Zustimmung erhielt Steinmeier vor allem von der CDU. Diese stimmte auf ihrem Parteitag 2022 in Hannover für die Einführung eines sogenannten Gesellschaftsjahres, allerdings ohne zeitliche oder altersmäßige Begrenzung. Anna Köhler, stellvertretende Vorsitzende der Jungen Union, wirbt auf der Website ihrer Partei für ein verpflichtendes statt freiwilliges Gesellschaftsjahr: „Wir lernen in der Schule verpflichtend Lesen und Schreiben. Man kann genauso soziales Miteinander und soziale Bildung zu einer Lernpflicht machen.“ Hans-Peter Pohl, Landesvorsitzender der Senioren Union Brandenburg, pflichtet bei: Ein verpflichtendes Gesellschaftsjahr könne helfen, die Spaltung der Gesellschaft zu überbrücken. Auf ihrer Internetseite räumt die CDU – mit Blick auf die verfassungsrechtlichen Schwierigkeiten – jedoch ein: „Eine Verpflichtung ist und bleibt ein Eingriff in die persönliche Freiheit, und die braucht einen guten Grund.“
Zahl der Ehrenamtlichen ist gestiegen: Ist die Pflicht ohnehin überflüssig?
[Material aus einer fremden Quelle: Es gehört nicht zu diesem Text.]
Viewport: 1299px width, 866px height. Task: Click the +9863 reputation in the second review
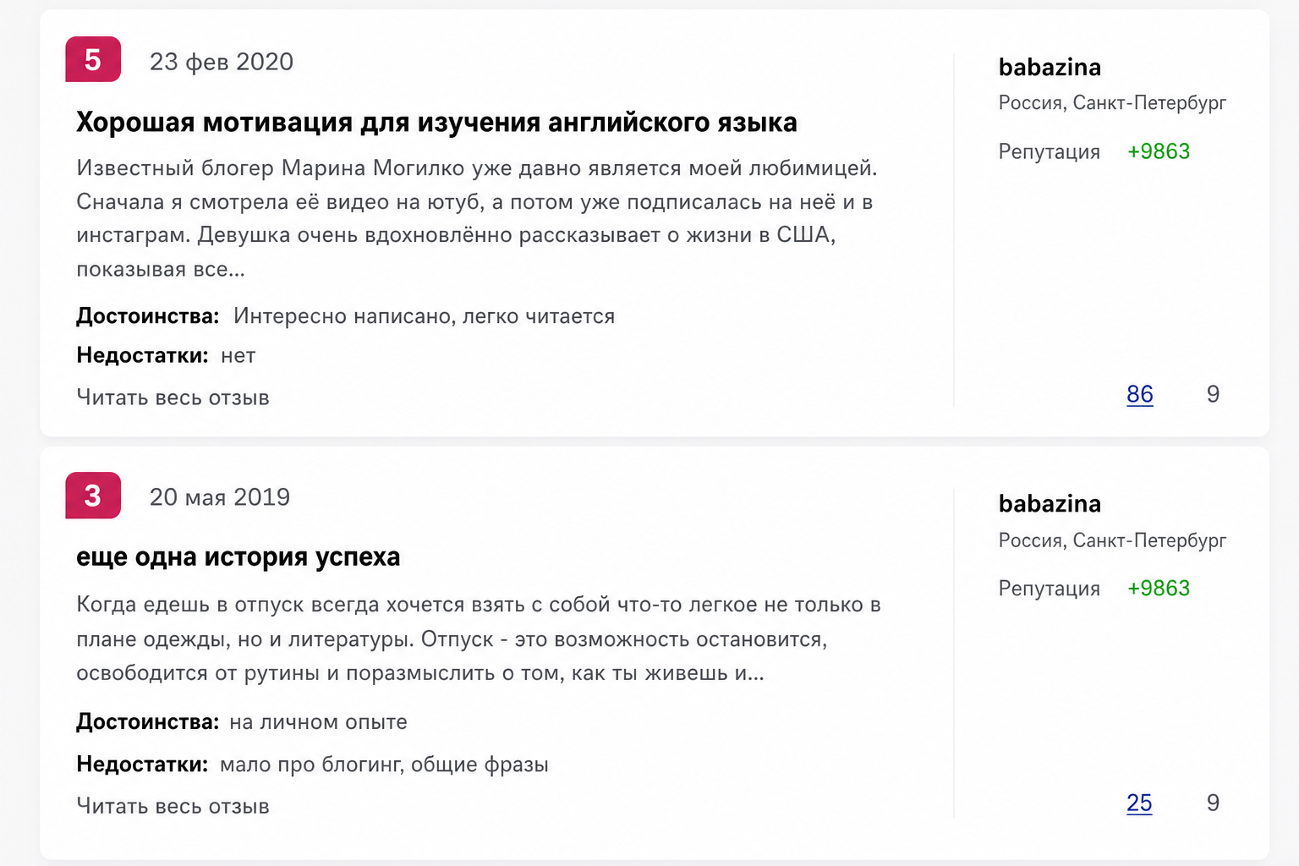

Doch wie ist es um freiwilliges Engagement in Deutschland eigentlich bestellt? Ein Blick in die Statistik zeigt: Die Zahl derer, die ehrenamtlich tätig sind, ist in den letzten 20 Jahren um fast 10 Prozent gestiegen. Der letzte große Freiwilligensurvey hat ergeben, dass sich im Jahr 2019 in Deutschland insgesamt knapp 40 Prozent der Personen ab 14 Jahren – also 28,8 Millionen Menschen – freiwillig engagieren.
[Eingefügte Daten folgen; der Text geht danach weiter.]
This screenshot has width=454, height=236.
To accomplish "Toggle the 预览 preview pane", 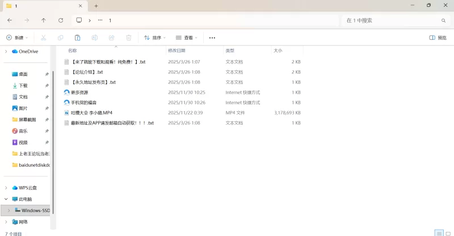I will [x=438, y=37].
Dass ehrenamtliches Engagement einen wichtigen Beitrag zur Stärkung der Demokratie leistet, steht für Astrid Neumann, Leiterin der Koordinierungsstelle „weltwärts“ bei Engagement Global, außer Frage. Sie betont: „Auch die Freiwilligen selbst profitieren: durch Einblicke in eine andere Kultur, verbesserte Sprachkenntnisse und persönliche Weiterentwicklung.“ Eine Pflichtzeit sieht sie kritisch: „Wer an einem Freiwilligendienst teilnimmt, erlebt oft einen Perspektivwechsel, der das eigene Leben, die eigenen Verhaltensweisen verändert und zu einem langfristigen Engagement führt. Das ist bei einem verpflichtenden Freiwilligendienst nicht unbedingt der Fall.“
Pflichtjahr: Gegenwind von der Ampel
Die Parteien der Ampel-Regierung haben Steinmeiers Vorstoß abgelehnt und setzen lieber auf Freiwilligkeit. Insofern ist eine Pflichtzeit auch nicht im Koalitionsvertrag vorgesehen. SPD, Grüne und FDP sind sich vielmehr einig darin, dass die bestehenden Freiwilligendienste aufgestockt und die Rahmenbedingungen verbessert werden müssen. Dieser Meinung schließen sich viele Wohlfahrtsverbände an. So äußerte sich zum Beispiel Ulrich Schneider, Hauptgeschäftsführer des Paritätischen Gesamtverbands, im SWR: Man müsse unter Umständen „Menschen rekrutieren, die überhaupt keine Lust haben und vielleicht auch ungeeignet sind. Das wollen wir nicht.“ Das sei zum Beispiel in einem Pflegeheim sowohl den Bewohnerinnen und Bewohnern als auch deren Angehörigen nicht zumutbar.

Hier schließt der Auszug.